--- START ---
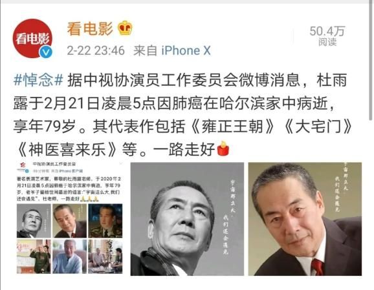Tap the military uniform thumbnail in collage
The width and height of the screenshot is (374, 290).
tap(105, 221)
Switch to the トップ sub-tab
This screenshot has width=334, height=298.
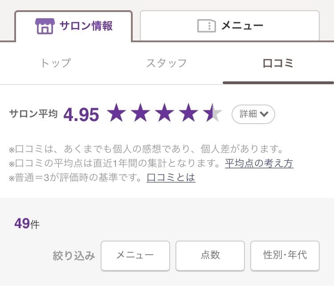coord(56,63)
--- END ---
▶ **Problem requirements**:
In the copy, include exactly the lines from the one containing "Switch to the トップ sub-tab" through the last line of the records, and no pictures or other text.

▶ **Answer to the exercise**:
Switch to the トップ sub-tab
This screenshot has width=334, height=298.
coord(56,63)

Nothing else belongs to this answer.